Thirteen people were killed and dozens were injured in last year's collapse in Minneapolis, Minnesota.
State Sen. Ron Latz and state Rep. Ryan Winkler told CNN Radio that the deal totals $38 million and will be presented to the Legislature for approval.
Latz said the deal would expedite compensation to victims who chose to take their portion of the settlement and waive their right to sue the state.
The plan addresses a key sticking point in negotiations: preserving a state liability cap on awards to individual victims, Latz said.
Winkler said victims will be able to collect up to $400,000 and people whose damages exceed $400,000 will be able to pull from a supplemental pool of more than $12 million.
"There are a 182 potential claimants out there," Winkler said. "There were 13 dead, and there were 12 catastrophic injury cases."
Gov. Tim Pawlenty said he would welcome the deal for survivors and relatives if the Legislature approves it.
"I look forward to signing this legislation into law," Pawlenty said in a statement. "It provides needed relief and support for victims and family members directly impacted by the I-35W bridge tragedy. I'm pleased that Senator Latz, Representative Winkler, my office and others were able to work together to craft this legislation."

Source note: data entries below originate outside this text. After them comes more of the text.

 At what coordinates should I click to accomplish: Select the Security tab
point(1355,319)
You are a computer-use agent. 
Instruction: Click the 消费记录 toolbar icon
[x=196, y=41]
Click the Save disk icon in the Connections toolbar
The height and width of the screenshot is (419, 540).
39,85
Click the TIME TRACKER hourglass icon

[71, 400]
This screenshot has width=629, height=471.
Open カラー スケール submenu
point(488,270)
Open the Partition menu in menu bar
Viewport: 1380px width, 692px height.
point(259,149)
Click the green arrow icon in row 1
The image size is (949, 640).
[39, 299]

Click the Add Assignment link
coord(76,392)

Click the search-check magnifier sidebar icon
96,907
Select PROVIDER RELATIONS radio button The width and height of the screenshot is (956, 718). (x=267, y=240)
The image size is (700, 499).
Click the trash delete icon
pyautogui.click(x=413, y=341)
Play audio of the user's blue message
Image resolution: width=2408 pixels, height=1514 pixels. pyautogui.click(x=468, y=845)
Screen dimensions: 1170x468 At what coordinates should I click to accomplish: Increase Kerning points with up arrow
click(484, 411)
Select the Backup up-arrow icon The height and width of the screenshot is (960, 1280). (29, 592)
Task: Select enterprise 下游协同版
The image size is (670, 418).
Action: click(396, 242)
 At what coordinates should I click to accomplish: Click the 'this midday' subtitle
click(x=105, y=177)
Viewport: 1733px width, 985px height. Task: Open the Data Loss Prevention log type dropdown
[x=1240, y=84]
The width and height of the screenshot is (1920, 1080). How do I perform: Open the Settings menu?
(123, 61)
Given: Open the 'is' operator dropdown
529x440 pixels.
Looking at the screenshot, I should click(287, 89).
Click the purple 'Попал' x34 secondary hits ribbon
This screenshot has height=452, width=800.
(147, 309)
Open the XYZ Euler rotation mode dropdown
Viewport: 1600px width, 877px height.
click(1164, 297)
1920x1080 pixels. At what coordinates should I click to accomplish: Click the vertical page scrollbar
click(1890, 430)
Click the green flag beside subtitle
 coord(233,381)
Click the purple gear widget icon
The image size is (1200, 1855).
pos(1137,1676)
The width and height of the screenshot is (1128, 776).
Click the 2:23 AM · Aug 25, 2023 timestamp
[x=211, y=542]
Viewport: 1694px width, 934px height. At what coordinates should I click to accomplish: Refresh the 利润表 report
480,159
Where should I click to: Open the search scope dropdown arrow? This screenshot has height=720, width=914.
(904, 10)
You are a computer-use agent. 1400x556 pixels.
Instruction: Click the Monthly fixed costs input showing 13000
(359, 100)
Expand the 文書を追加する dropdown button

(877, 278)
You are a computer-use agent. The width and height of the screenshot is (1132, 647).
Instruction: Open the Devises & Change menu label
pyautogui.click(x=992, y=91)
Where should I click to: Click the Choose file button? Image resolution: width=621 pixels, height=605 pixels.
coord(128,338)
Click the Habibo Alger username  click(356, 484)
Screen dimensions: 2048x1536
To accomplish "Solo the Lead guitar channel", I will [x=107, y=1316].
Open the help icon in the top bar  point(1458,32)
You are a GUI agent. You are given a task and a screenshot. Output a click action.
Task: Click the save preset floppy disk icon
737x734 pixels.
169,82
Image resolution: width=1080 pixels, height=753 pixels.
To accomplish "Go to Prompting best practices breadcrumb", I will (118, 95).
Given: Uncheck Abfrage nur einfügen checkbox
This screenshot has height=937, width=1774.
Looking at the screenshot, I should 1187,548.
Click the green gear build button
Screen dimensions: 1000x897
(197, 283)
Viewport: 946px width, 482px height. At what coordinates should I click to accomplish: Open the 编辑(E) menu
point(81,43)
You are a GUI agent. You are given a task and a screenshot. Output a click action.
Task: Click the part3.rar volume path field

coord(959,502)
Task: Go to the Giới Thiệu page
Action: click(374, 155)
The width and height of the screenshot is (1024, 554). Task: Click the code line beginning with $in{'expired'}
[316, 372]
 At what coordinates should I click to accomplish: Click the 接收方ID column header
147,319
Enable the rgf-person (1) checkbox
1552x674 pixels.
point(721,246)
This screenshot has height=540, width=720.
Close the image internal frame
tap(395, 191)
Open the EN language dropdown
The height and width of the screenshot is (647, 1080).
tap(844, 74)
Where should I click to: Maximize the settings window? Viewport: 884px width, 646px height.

The bridge collapsed during afternoon rush hour August 1, sending dozens of cars tumbling into the Mississippi River. Photos of the scene showed cars, trucks and a school bus lingering on the bridge's uneven remnants.
The National Transportation Safety Board is investigating why the bridge collapsed. In January, NTSB Chairman Mark Rosenker said investigators studying the bridge found that 16 gusset plates, which strengthen the junctions of steel beams, were fractured.
The bad gussets were found at eight joints in the main center span.
"When one element began to fail, it's like dominoes falling down," Rosenker said.
But he emphasized, "We have not yet determined the probable cause of this accident."